When manufactured independently, the barrel is made from a duralumin (D16T) tube with a wall thickness of 1.0-1.5 mm. The handle and trigger mechanism can be taken from any serial "rubber" gun. The length of the gun is selected depending on the physical characteristics of the athlete. Its maximum size should be such that, resting the handle of the gun on your stomach, you can reach the tips of the rubber bands (part D).

The general structure of the gun is clear from the drawing. Parts A, B, C, D are made of D16T duralumin. The guide sleeve is made of stainless steel. When assembling the gun, between the harpoon shank and the bushing, a rigid spiral spring with an internal diameter equal to the diameter of the harpoon should be placed on the harpoon. This spring (5 - 6 turns is enough) serves as a shock absorber, eliminating damage to the rear section of the bushing from impacts on the shank.
A reliable shank that creates virtually no additional resistance is made as follows. Stepping back 5-6 mm from the rear end of the harpoon, drill a hole D 4 mm, perpendicular to the axis of the harpoon (see Fig.). Then bore this hole with a file to an oval and press into it an oval rod made of hard steel, previously turned into a very flat cone. After this, the rod must be cut off, leaving protrusions on both sides of the harpoon equal in height to the thickness of the walls of the guide sleeve.

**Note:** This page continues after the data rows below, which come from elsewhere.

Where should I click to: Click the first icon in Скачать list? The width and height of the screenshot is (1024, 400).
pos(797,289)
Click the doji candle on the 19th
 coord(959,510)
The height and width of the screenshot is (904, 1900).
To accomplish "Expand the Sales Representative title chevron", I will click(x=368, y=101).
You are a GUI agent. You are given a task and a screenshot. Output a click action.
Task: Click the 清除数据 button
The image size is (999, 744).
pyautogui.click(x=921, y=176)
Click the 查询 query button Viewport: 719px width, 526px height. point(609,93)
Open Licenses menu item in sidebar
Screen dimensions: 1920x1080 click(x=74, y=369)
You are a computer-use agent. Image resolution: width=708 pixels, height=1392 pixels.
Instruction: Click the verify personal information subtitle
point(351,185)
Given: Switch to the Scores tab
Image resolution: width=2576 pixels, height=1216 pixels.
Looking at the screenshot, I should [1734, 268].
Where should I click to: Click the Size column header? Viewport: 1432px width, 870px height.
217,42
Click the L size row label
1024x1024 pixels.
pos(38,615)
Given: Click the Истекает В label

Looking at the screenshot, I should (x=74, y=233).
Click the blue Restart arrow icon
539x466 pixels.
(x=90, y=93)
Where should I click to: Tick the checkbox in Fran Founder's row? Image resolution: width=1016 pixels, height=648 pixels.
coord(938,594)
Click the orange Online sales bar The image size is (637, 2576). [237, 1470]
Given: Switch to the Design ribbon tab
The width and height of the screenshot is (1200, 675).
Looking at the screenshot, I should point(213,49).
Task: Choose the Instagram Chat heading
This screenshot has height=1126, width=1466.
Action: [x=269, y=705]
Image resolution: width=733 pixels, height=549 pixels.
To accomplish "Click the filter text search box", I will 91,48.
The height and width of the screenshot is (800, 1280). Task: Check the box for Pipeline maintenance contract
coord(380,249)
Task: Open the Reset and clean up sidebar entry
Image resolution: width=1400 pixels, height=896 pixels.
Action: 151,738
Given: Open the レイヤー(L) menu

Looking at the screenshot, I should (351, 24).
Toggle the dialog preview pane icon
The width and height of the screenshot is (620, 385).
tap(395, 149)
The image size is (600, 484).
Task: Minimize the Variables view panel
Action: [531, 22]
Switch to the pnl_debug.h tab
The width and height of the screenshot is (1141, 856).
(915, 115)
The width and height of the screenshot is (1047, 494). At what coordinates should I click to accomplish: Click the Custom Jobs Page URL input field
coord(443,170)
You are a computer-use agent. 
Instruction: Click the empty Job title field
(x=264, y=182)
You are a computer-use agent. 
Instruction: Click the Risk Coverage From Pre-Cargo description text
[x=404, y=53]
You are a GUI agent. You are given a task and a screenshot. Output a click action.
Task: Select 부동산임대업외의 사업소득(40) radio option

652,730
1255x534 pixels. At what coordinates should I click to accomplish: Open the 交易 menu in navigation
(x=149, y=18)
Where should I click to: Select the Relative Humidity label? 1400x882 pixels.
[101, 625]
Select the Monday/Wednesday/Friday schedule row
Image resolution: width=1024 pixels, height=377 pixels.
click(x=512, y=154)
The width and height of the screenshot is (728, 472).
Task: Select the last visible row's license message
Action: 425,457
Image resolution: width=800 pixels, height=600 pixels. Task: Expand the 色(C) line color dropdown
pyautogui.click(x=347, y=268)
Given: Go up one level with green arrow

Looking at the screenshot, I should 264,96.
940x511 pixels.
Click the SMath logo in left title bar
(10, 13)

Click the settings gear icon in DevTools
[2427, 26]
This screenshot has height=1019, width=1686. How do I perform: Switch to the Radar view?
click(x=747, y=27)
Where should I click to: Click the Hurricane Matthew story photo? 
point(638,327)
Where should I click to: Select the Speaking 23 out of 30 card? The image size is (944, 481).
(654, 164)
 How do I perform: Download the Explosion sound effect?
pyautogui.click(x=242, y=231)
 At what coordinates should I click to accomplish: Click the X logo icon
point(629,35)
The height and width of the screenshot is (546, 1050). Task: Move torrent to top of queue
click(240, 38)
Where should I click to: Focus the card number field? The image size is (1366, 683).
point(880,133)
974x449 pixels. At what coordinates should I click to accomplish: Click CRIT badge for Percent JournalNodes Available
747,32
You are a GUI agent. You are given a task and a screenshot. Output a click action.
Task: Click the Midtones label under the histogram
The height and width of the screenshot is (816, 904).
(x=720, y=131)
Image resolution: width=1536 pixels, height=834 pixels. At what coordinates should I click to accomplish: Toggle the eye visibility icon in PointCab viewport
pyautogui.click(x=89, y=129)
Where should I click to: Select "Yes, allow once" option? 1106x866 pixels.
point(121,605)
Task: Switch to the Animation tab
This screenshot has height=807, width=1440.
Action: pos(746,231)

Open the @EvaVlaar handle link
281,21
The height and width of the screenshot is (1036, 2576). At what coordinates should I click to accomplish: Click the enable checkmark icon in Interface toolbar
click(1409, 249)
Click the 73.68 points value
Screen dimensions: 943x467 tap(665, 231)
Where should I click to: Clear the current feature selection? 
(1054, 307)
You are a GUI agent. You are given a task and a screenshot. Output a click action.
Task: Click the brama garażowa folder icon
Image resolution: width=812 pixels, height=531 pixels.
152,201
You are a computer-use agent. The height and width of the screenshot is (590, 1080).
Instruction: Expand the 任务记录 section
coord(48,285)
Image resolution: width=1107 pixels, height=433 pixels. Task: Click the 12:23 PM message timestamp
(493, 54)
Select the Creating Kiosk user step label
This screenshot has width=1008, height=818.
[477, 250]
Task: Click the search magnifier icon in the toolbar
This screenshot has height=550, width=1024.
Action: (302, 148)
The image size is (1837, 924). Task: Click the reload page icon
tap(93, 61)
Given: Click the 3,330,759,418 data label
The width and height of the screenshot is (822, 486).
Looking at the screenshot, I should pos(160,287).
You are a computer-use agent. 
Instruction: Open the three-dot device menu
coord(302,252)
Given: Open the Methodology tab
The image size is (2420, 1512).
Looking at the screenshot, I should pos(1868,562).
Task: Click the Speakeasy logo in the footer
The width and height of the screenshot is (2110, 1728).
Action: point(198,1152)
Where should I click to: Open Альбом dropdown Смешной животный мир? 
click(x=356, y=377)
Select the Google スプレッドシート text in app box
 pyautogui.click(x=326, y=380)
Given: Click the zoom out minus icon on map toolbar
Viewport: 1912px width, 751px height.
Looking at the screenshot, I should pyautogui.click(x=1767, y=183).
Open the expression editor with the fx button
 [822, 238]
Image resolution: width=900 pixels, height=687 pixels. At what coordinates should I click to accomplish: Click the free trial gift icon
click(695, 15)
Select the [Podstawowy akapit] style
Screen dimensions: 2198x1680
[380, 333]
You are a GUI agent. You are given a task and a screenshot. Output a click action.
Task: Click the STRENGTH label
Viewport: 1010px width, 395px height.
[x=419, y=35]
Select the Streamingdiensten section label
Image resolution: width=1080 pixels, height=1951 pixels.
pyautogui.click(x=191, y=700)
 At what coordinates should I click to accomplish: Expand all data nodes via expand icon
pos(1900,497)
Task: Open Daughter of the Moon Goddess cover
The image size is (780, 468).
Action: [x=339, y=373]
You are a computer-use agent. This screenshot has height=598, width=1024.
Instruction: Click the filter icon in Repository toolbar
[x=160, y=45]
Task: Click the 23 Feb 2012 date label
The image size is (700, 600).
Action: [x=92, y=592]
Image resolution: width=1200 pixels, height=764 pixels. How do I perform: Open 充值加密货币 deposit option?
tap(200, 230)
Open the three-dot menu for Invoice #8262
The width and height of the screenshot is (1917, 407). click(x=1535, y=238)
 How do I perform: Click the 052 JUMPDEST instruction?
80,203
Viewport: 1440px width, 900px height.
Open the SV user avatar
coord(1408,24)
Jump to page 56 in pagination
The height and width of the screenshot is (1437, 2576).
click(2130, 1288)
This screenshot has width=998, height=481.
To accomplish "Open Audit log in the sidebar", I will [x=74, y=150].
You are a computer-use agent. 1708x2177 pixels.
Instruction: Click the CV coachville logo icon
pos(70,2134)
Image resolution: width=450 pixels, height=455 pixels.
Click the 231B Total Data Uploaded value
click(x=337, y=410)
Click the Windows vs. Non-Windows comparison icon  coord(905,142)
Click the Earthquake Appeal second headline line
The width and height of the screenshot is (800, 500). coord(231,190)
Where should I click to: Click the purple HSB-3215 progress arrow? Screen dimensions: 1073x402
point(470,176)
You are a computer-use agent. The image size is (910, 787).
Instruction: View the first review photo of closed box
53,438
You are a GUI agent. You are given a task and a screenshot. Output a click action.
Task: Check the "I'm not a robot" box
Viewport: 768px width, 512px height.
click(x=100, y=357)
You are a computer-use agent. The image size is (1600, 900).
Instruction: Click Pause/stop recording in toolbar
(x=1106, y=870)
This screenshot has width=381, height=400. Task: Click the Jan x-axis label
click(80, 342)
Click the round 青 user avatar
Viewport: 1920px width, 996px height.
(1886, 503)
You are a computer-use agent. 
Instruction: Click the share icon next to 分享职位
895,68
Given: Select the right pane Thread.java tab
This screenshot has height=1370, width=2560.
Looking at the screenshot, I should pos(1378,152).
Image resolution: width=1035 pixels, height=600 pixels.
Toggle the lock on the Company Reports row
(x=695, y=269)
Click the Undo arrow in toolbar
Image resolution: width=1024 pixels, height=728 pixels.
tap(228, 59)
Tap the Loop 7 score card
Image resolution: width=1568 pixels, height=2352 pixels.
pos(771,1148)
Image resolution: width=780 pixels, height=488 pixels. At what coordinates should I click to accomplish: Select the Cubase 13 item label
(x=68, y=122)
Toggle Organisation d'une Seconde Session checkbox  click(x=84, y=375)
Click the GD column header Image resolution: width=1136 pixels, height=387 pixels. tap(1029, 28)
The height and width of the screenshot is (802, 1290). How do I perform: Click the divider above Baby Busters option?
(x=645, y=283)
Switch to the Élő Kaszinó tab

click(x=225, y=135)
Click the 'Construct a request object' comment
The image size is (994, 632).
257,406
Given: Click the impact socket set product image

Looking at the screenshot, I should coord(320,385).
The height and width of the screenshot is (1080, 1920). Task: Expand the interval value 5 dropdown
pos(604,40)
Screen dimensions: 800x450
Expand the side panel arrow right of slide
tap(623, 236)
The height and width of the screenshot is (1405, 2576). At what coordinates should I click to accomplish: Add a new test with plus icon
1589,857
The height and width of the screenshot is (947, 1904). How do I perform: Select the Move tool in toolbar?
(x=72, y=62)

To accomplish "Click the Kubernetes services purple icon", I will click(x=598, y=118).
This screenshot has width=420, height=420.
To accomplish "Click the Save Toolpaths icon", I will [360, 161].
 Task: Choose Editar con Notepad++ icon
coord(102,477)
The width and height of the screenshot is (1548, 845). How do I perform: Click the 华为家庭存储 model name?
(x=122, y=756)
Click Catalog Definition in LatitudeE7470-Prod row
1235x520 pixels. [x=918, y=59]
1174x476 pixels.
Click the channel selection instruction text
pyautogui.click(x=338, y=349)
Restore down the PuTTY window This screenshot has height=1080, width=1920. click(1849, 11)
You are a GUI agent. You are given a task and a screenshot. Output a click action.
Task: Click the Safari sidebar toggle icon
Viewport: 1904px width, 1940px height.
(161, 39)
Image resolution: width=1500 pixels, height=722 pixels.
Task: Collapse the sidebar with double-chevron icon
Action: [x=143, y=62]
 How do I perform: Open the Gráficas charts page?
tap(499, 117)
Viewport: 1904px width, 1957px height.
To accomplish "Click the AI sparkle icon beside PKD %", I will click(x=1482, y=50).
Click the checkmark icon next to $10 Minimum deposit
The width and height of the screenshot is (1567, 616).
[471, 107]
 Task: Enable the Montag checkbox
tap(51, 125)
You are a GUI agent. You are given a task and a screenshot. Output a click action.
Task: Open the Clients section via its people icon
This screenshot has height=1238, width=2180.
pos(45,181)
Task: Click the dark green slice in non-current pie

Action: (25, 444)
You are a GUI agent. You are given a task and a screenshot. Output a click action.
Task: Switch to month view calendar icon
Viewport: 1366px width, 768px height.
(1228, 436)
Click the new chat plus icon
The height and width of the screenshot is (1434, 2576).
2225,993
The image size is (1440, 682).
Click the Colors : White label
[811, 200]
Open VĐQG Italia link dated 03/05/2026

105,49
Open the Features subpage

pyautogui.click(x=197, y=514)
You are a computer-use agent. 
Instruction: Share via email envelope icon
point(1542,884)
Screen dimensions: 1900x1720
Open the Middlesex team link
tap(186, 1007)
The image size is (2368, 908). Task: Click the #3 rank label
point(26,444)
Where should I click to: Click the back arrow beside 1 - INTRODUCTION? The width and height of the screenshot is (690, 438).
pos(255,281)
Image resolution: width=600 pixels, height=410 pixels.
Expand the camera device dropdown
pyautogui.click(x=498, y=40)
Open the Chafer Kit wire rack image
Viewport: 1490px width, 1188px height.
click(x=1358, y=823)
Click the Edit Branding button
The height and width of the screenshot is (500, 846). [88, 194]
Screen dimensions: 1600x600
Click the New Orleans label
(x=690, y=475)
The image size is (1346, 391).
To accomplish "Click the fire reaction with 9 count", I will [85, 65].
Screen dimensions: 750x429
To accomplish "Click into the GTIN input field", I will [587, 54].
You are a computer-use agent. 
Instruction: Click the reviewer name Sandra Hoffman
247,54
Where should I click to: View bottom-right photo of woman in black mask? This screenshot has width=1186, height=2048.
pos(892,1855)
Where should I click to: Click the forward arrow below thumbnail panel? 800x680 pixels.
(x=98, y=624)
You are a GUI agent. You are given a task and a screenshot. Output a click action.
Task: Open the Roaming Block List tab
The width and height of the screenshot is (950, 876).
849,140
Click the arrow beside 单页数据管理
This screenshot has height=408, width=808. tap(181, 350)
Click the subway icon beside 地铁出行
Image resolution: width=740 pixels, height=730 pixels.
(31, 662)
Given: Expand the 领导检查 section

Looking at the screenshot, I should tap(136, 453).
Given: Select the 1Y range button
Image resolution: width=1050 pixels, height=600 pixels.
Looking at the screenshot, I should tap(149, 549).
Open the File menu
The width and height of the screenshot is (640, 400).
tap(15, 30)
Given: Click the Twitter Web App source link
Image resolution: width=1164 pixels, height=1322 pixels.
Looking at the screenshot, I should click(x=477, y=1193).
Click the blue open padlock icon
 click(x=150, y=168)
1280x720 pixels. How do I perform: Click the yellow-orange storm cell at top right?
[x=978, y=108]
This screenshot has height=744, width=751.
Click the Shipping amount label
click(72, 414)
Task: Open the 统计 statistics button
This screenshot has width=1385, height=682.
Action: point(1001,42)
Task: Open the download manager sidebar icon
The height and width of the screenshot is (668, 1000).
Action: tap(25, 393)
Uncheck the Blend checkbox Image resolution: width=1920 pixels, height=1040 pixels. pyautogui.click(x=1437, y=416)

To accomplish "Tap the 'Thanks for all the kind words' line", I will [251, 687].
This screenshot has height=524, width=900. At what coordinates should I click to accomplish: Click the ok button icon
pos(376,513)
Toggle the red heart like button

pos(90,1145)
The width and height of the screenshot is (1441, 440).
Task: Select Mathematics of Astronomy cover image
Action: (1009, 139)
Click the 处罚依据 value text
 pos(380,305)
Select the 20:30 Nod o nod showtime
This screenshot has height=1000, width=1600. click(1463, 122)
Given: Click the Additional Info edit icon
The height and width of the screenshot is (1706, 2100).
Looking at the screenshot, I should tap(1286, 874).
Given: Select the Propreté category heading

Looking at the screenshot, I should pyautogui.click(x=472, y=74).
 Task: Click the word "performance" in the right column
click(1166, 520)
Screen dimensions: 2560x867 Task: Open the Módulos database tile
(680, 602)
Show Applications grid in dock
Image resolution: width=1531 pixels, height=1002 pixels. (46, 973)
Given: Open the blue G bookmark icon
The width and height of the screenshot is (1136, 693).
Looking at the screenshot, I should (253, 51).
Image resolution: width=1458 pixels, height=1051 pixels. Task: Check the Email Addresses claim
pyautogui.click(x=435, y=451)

To make the bow connecting the tips of the rubber bands, steel spring wire D 4-5 mm is used. The ends of a piece of such wire of the required length are annealed and bent into rings. Before bending the second ring onto the wire, you must put both caps on the tips. After this, the wire in the place where it adheres to the harpoon is moistened, giving it an oval shape for better fit into the cutout on the harpoon.

Fastening rubber bands (especially solid ones) still causes difficulties; Here we propose a fastening method that has been tested for many years and has proven itself even under conditions of extreme stretching of rubber. To securely fasten the ends of the rubber, the holes in the tips must have the profile shown in Fig. The minimum bore diameter must be equal to the diameter of the rubber in the extremely stretched state (in this case, 8 mm).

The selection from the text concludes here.